Sans doute s’aperçoit-il que l’espace dans lequel il se produit lors de chaque temporada est un « contre espace », un lieu « de contre-pouvoir » qui glisse des mains du général Franco et que, même si tout cela reste implicite, c’est une aubaine pour la transmission d’idées subversives.
 
Cet espace est une petite fenêtre pour s’exprimer et non pas uniquement des lieux de distraction, comme certains le prétendent encore.
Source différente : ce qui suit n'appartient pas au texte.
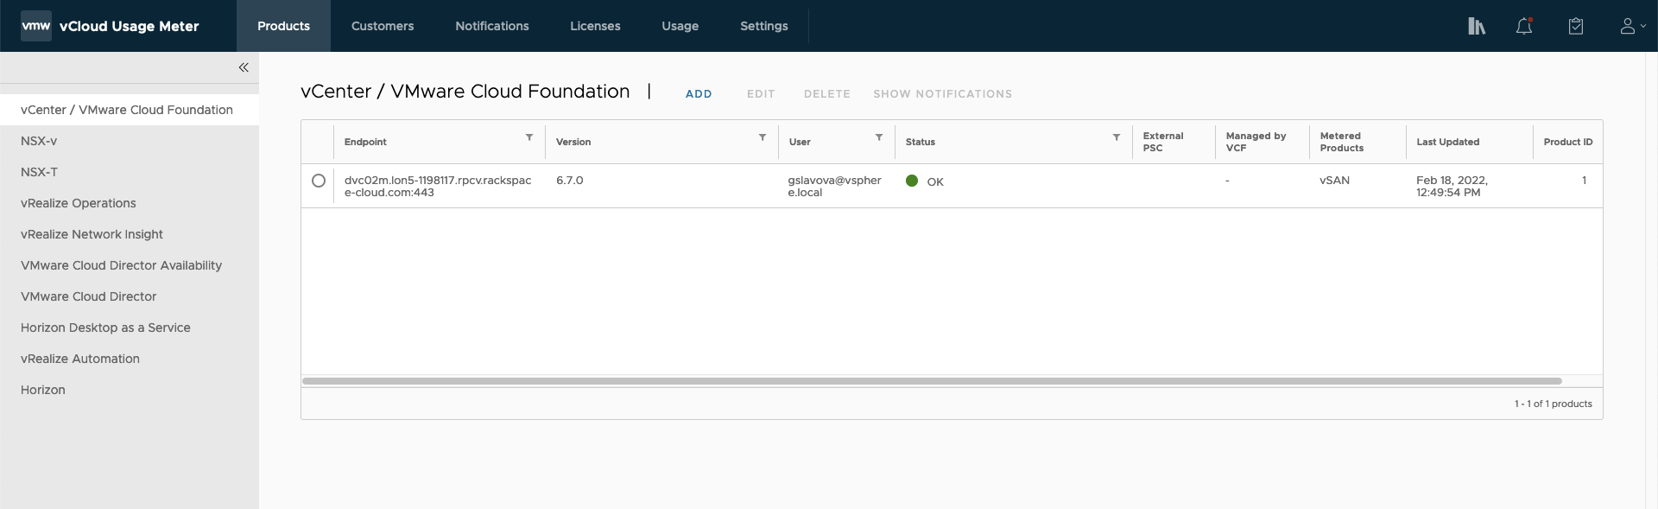Viewport: 1658px width, 509px height.
Task: Switch to the Licenses tab
Action: pyautogui.click(x=595, y=26)
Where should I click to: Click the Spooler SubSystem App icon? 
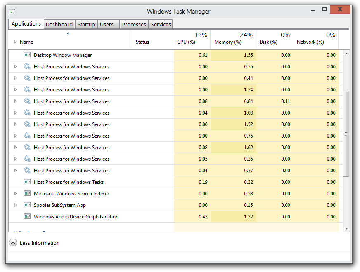[27, 205]
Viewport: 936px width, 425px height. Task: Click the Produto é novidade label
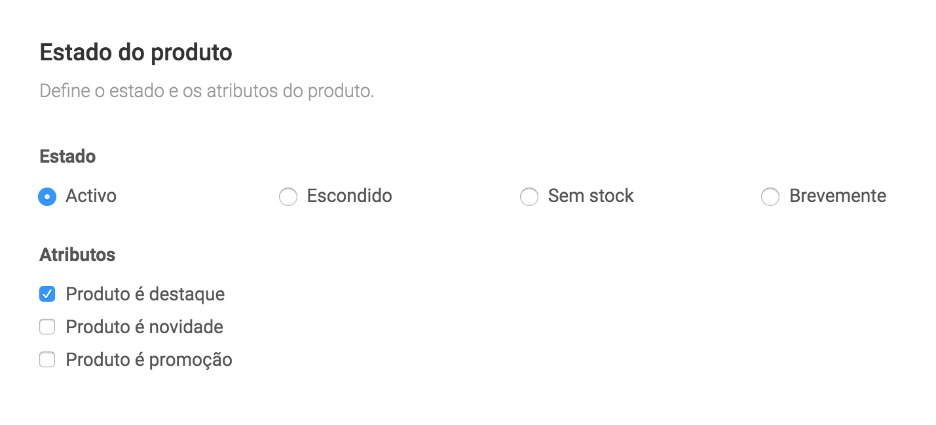[143, 327]
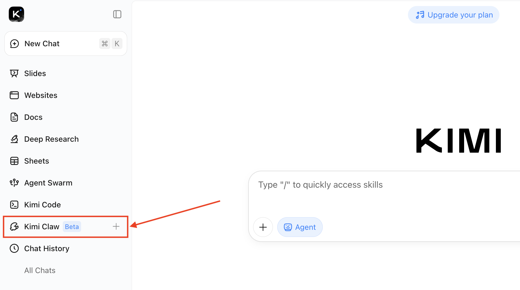This screenshot has height=290, width=520.
Task: Open the Websites browser icon
Action: point(14,95)
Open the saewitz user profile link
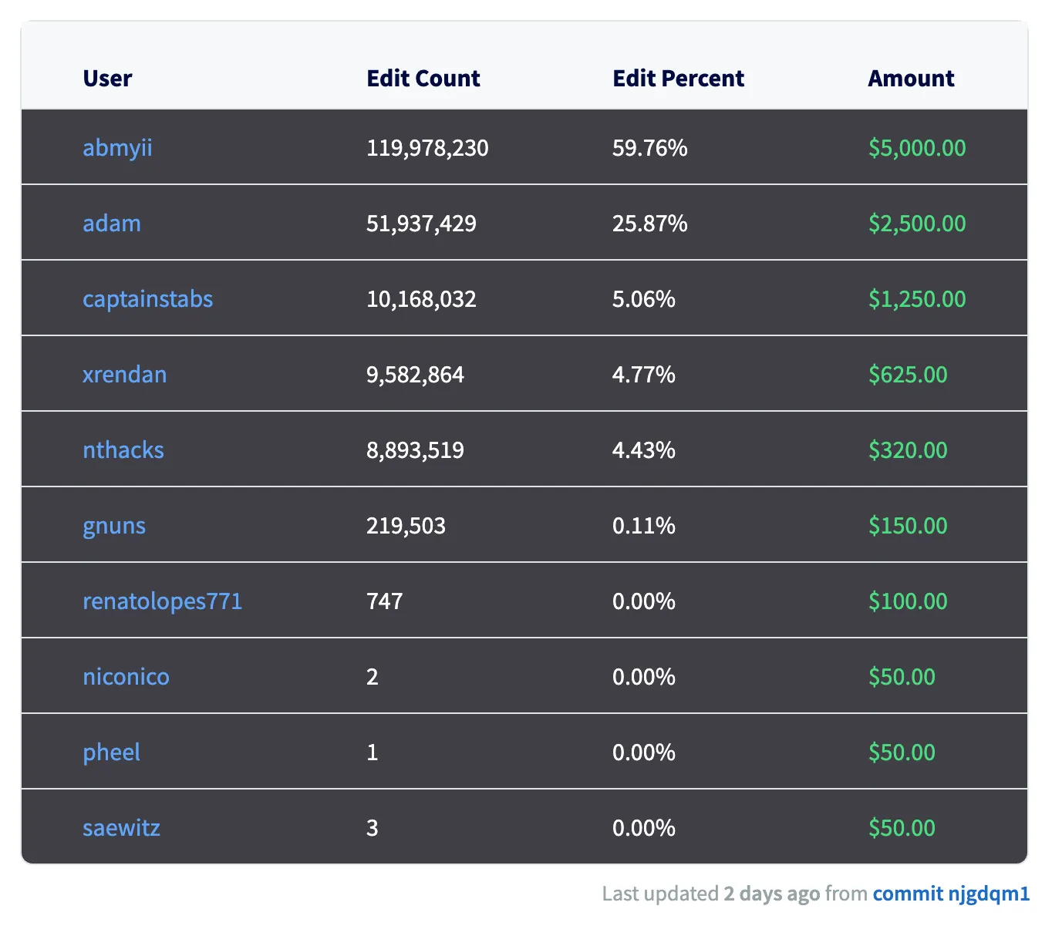Image resolution: width=1052 pixels, height=936 pixels. coord(121,827)
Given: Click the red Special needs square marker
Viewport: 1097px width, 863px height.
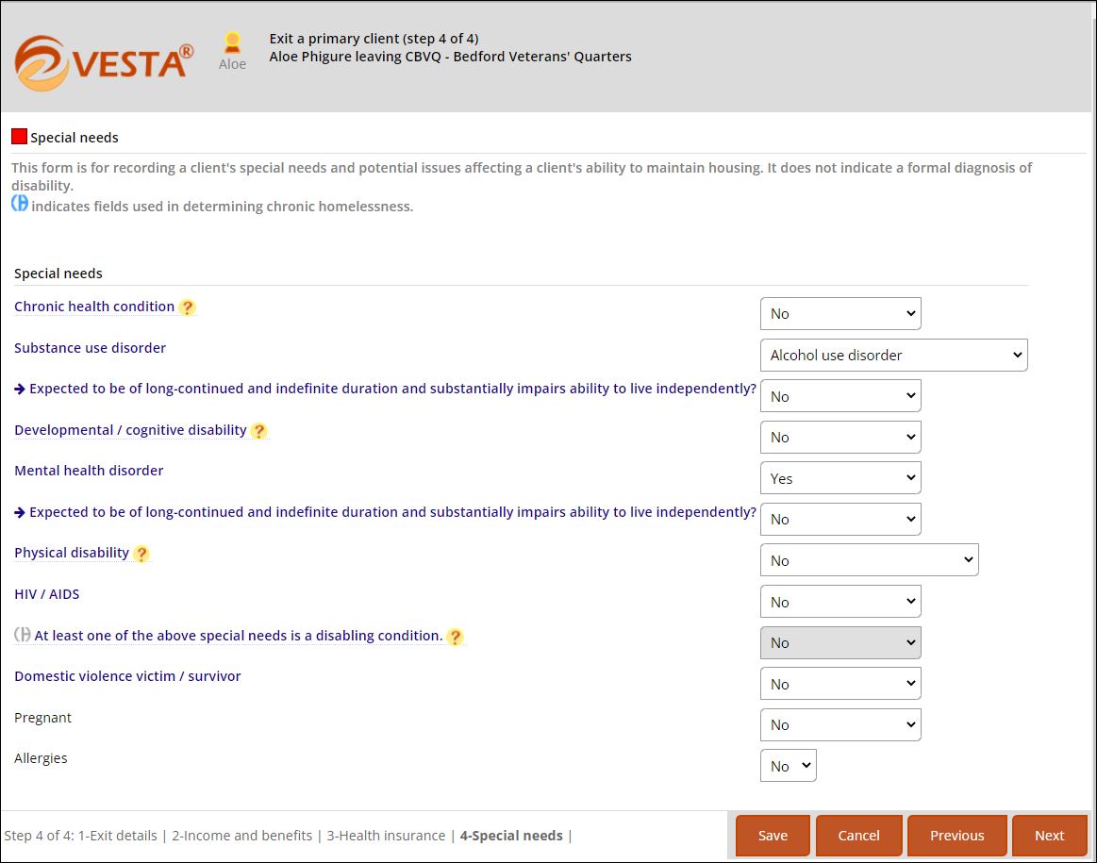Looking at the screenshot, I should [20, 137].
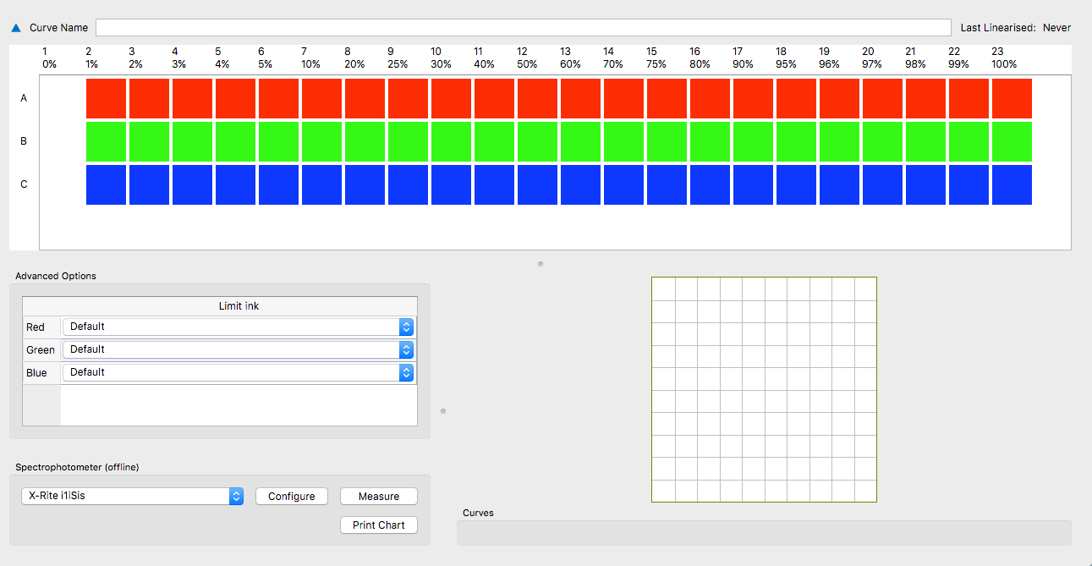
Task: Click the 50% column header above the patches
Action: (526, 58)
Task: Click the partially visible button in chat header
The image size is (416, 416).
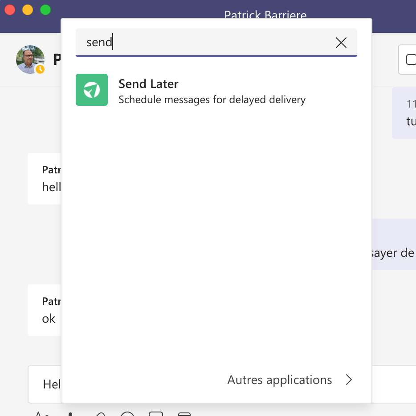Action: 408,60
Dans l’arène comme nulle part ailleurs, il peut s’exprimer et provoquer par ses attitudes décalées et ses poussées d’orgueil qui viennent piquer à vif les spectateurs ; son image de modernité – soignée auprès de personnalités du cinéma comme Ava Gardner ou Lucia Bose – donnent des idées d’émancipation à la population réunie dans l’amphithéâtre ; sa rivalité avec son beau-frère vient, nous l’avons dit, remettre en question l'un des fondements de l’Espagne franquiste, l’unité nationale.
 
Mais la presse passe sous silence bon nombre de comportements déviants de la part du torero… »
 
Sources :
 
Justine Guitard, «Les arènes espagnoles sous le franquisme : un espace de « contre-pouvoir » ?», Cahiers de civilisation espagnole contemporaine | 2016.
 
Datos 
 
Luis Miguel González Lucas dit Luis Miguel Dominguín, né à Madrid ( Espagne ) le 9 novembre 1926, mort à San Roque (Espagne, province de Cadix ) le 8 mai 1996, fils du matador « Domingo Dominguín ».
 
Débuts en public : Lisbonne ( Portugal ) en 1941.
 
Présentation à Madrid: 5 septembre 1943 aux côtés de « El Boni » et « Angelete ». Novillos de la ganadería de Sánchez Cobaleda.
 
Alternative: La Corogne (Espagne) le 2 août 1944. Parrain, Domingo Ortega ; témoin, son frère Domingo Dominguín. Taureaux de la ganadería de Samuel Hermanos.
 
Confirmation d’alternative à Madrid: 14 juin 1945. Parrain, « Manolete » ; témoin, Pepe Luis Vázquez. Taureaux de la ganadería de Antonio Pérez.
 
Premier de l’ escalafón en 1946, 1948 et 1951.